_Problemas a resolver:_
[1] Indique se cada afirmação abaixo está de acordo com a entrevista sobre a campanha eleitoral. Responda sim ou não e cite as palavras exatas da entrevista que decidem a questão.
(a) O risco na articulação entre os partidos da coligação nunca existiu.
(b) Quando entraram na campanha, a eleição já estava ganha.
(c) O trabalho mais fundamental foi feito durante a campanha.
[2] Transcreva, sem alterações, o trecho da entrevista sobre a campanha eleitoral que começa em "Sim, mas também" e segue até "mostrou muito coerente.".

_Texto do documento:_
╔══
O trabalho mais fundamental que fizemos foi desde a saída da troika até ao início da campanha. Esse foi o período em que a gente consolidou as condições para ganhar a eleição.

Está a falar das condições económicas?

Sim, mas também da imagem do Governo, a imagem do Pedro Passos Coelho. O período da campanha foi fundamental, eu não gosto de dizer que fiz uma campanha perfeita, mas acho que essa foi uma campanha perfeita. Não errámos em nada, fizemos uma coligação muito bem construída e se mostrou muito coerente.

Qual era o maior risco na campanha? A articulação entre os partidos da coligação, entre Passos e Paulo Portas?

Não, esse risco nunca existiu. Depois desse trabalho pré-eleitoral feito, já chegámos à campanha com tudo muito convicto, muito crente, muito esperançoso de que éramos capazes de ganhar.

Quando entram na campanha a eleição já está ganha?

Eu não diria isso.

Mas estão bem lançados, é isso?
╚══
_Material apresentado:_
╔══
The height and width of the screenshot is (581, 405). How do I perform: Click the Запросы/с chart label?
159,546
╚══
╔══
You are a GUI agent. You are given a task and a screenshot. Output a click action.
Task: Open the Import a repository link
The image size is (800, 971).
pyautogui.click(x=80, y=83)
╚══
╔══
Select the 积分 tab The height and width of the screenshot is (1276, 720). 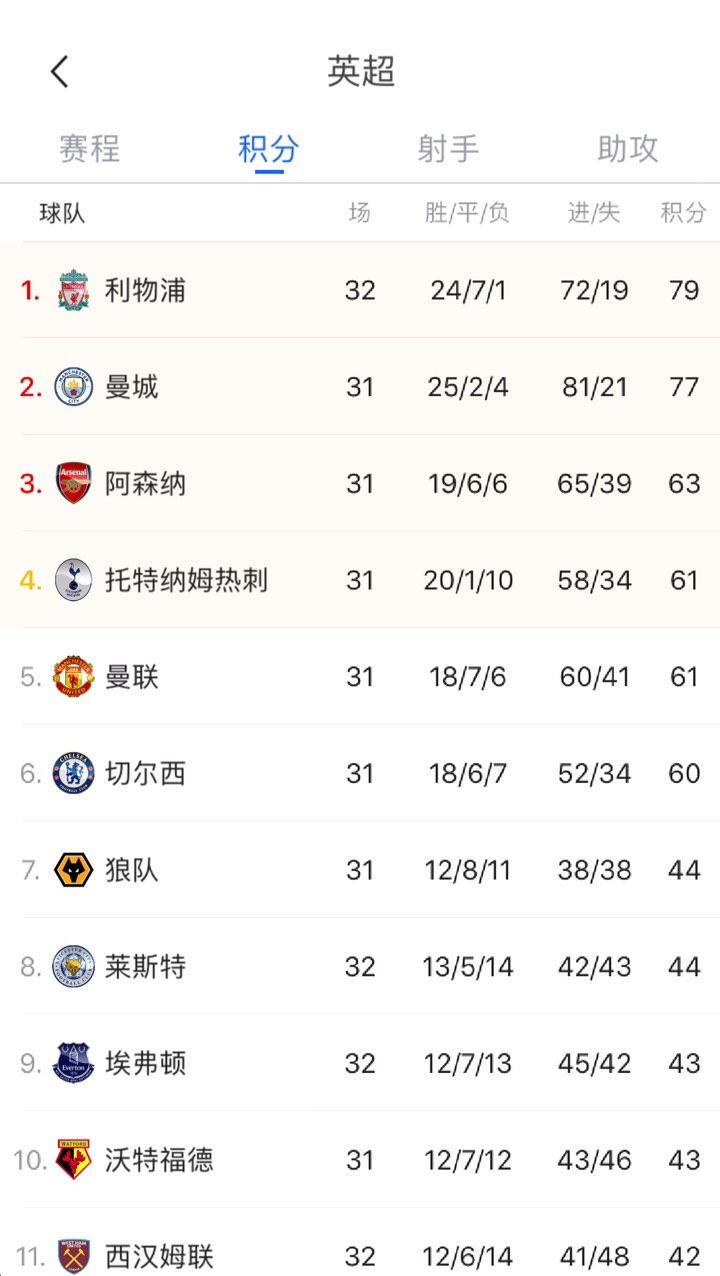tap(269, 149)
╚══
_Resultados por tarefa:_
[1]
(a) Sim: "Não, esse risco nunca existiu."
(b) Não: "Eu não diria isso."
(c) Não: "O trabalho mais fundamental que fizemos foi desde a saída da troika até ao início da campanha."

[2]
Sim, mas também da imagem do Governo, a imagem do Pedro Passos Coelho. O período da campanha foi fundamental, eu não gosto de dizer que fiz uma campanha perfeita, mas acho que essa foi uma campanha perfeita. Não errámos em nada, fizemos uma coligação muito bem construída e se mostrou muito coerente.